Si le shadow learning s’est développé, c’est aussi parce que la formation interne n’émerveillait plus. Trop lente, trop normée, trop peu incarnée. Pour reprendre la main, il ne s’agit pas de réglementer, mais de réenchanter. Bernard Steigler avait cette autre belle formule : « on ne lutte pas contre un désir par une interdiction, mais par un désir plus fort ». Dans un monde qui s’horizontalise, l’entreprise ne pourra pas empêcher un salarié d’aller chercher ailleurs, en revanche, elle peut lui donner envie de revenir. L’IA est un bon exemple, elle permet de se former seul hors de l’entreprise, le travail de formation de l’entreprise est de permettre à chacun de mettre en commun sa contribution pour développer une intelligence collective. L’externalité au service de l’internalité. Le travail du responsable de formation devient alors l’organisateur de ce territoire apprenant ouvert et surtout de mettre en sens et d’érotiser ce sens. Autrement dit de favoriser la liberté d’apprendre et de donner l’envie de la partager à tous. Refaire du social pour stimuler le personnel.

Le shadow learning n’est pas une menace, mais bien au contraire une opportunité pour le responsable de formation, faire évoluer l’institution de formation en fonction des évolutions de la société. Le responsable de formation n’est plus le gardien du savoir, mais le metteur en scène du savoir.
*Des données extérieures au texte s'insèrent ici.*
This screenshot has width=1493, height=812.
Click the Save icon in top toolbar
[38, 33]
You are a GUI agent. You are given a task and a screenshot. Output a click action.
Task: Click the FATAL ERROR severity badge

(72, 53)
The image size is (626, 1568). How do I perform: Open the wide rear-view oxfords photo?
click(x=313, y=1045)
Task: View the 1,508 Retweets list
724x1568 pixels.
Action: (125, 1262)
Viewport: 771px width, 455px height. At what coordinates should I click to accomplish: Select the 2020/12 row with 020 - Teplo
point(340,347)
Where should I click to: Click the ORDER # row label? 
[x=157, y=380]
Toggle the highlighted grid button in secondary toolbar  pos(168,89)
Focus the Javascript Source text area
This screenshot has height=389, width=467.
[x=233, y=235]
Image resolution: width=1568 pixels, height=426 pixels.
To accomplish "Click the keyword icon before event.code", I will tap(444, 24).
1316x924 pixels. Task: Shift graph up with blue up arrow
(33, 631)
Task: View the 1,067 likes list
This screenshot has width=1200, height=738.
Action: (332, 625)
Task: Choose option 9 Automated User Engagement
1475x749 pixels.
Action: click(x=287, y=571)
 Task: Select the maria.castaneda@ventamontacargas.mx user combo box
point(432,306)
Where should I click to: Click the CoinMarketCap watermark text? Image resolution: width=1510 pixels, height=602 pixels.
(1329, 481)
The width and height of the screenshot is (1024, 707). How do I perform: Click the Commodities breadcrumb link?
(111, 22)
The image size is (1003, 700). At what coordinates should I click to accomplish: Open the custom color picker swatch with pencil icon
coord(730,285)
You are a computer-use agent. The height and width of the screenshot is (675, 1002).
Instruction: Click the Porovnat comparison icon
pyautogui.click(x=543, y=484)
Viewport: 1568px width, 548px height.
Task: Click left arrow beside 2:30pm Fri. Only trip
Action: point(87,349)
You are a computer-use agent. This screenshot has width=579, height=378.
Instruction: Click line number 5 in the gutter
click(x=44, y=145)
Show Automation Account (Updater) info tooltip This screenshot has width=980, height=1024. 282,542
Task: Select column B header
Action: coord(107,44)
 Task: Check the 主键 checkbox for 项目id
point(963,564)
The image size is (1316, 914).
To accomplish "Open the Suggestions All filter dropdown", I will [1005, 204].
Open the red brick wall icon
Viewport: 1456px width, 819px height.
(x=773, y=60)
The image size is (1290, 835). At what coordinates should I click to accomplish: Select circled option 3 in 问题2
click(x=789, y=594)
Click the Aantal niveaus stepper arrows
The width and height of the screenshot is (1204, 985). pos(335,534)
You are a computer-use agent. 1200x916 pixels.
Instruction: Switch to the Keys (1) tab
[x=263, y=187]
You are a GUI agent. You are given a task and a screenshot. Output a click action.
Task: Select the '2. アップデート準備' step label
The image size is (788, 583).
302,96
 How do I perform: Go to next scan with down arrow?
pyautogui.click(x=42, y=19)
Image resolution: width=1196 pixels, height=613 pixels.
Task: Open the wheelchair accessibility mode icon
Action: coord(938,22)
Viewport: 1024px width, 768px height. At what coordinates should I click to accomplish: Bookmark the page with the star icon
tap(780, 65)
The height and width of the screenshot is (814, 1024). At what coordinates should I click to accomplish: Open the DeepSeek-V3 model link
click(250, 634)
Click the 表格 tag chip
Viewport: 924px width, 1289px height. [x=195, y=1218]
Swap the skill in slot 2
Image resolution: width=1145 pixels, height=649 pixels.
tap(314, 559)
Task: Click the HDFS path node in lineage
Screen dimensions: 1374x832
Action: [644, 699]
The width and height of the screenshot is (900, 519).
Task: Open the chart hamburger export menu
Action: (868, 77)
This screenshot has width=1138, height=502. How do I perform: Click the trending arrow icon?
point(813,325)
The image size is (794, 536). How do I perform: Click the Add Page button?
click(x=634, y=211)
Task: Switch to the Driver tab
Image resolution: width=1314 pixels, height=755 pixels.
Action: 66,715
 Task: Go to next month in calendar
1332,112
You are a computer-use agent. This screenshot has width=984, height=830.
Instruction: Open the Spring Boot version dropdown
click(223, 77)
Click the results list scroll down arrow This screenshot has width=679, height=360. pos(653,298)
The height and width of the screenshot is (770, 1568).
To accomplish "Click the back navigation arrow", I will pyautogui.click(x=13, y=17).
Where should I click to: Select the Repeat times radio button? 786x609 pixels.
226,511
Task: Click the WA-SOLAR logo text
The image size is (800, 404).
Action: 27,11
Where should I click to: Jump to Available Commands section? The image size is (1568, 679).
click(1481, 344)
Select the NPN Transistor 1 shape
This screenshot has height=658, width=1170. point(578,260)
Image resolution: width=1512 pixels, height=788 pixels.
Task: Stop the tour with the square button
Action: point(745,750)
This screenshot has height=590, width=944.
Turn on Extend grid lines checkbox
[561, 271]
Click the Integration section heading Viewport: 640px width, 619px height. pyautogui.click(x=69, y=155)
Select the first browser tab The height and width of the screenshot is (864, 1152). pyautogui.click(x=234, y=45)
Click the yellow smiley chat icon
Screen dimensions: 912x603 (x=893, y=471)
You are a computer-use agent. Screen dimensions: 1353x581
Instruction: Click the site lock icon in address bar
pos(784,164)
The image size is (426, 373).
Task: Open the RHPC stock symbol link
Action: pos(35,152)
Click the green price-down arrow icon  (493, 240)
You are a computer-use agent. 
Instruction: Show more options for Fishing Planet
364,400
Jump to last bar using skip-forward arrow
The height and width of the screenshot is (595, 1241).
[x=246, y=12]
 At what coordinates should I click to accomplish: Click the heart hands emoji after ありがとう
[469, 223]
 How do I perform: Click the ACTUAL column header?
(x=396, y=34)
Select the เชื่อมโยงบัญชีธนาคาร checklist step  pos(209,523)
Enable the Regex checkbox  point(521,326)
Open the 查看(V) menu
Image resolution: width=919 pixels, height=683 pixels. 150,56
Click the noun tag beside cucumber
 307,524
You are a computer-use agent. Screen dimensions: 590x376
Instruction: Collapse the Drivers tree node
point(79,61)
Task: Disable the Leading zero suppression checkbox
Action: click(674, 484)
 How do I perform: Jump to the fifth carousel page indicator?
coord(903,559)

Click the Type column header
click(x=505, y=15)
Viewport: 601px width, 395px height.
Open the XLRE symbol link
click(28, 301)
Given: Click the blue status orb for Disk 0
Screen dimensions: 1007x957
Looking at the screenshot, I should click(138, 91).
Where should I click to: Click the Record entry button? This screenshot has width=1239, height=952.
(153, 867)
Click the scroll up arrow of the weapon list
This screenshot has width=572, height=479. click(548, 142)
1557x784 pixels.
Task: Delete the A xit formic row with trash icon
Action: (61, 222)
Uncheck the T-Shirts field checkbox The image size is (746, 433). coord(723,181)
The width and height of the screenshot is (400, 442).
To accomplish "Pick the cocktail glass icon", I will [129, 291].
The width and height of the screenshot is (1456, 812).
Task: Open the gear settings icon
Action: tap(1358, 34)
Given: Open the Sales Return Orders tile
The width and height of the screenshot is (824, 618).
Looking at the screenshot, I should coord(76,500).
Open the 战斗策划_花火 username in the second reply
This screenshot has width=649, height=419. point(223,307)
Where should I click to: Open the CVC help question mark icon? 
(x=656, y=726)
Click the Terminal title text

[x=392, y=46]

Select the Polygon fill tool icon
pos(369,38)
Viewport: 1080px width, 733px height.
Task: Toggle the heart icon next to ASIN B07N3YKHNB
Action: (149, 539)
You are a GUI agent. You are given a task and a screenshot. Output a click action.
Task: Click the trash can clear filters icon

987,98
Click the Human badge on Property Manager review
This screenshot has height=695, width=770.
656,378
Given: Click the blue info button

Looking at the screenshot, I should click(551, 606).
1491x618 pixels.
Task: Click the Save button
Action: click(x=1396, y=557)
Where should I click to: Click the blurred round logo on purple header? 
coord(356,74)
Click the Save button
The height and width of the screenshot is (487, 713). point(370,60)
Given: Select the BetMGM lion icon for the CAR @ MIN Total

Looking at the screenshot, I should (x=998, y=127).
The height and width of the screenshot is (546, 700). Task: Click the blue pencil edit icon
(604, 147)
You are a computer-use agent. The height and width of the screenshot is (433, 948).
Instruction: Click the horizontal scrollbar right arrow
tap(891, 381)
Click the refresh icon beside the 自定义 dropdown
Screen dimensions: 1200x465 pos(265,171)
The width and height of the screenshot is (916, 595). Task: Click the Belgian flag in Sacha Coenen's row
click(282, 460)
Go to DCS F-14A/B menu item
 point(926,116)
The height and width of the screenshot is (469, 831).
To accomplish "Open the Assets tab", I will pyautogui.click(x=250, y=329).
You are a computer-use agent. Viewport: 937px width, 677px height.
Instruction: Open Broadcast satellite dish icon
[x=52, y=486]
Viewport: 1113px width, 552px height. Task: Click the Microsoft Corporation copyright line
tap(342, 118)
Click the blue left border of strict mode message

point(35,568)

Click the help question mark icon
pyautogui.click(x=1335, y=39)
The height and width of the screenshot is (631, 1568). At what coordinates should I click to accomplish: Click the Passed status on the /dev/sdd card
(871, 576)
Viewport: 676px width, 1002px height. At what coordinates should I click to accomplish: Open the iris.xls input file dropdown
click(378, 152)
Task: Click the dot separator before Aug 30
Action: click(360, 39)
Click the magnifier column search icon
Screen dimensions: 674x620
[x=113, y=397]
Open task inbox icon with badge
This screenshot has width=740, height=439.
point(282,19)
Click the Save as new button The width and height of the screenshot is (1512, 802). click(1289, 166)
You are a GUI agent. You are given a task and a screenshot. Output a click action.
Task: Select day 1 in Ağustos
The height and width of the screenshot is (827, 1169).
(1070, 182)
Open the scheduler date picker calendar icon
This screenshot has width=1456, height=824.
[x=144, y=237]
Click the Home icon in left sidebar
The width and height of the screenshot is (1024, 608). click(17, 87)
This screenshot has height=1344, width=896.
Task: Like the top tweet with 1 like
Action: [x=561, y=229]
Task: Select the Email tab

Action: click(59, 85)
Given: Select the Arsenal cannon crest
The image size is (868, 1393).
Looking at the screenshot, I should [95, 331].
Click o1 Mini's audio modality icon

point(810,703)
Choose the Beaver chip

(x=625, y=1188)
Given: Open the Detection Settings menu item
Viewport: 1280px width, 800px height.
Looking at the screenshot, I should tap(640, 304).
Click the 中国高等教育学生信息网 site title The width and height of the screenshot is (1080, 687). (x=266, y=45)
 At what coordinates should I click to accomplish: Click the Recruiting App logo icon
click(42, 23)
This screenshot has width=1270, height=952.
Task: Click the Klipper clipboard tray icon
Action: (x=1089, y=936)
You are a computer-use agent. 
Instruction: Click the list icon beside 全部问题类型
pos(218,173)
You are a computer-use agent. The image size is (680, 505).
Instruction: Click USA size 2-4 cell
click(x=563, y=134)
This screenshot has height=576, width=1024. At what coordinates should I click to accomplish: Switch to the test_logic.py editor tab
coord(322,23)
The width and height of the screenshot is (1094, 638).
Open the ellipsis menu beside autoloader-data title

Il donne une forme sociale à des apprentissages libres. L’entreprise reste un lieu de validation des savoirs, connaissances ou compétences, mais la validation bouge pour suivre le monde et les modalités de formation. Apprendre n’est pas former. Former, c’est dire ce qui est le bien apprendre, c’est bien la société qui forme et l’apprenant qui apprend, à chacun son métier. Cette socialisation des apprentissages donne le sens aux choses et le désir de s’engager. Le shadow learning n’est qu’une illustration de la montée en puissance de l’apprenant-roi libéré de ses entraves et guider par ses seuls désirs. Plus que jamais le travail du responsable de formation est d’érotiser la formation pour que chacun puisse penser l’avenir ensemble.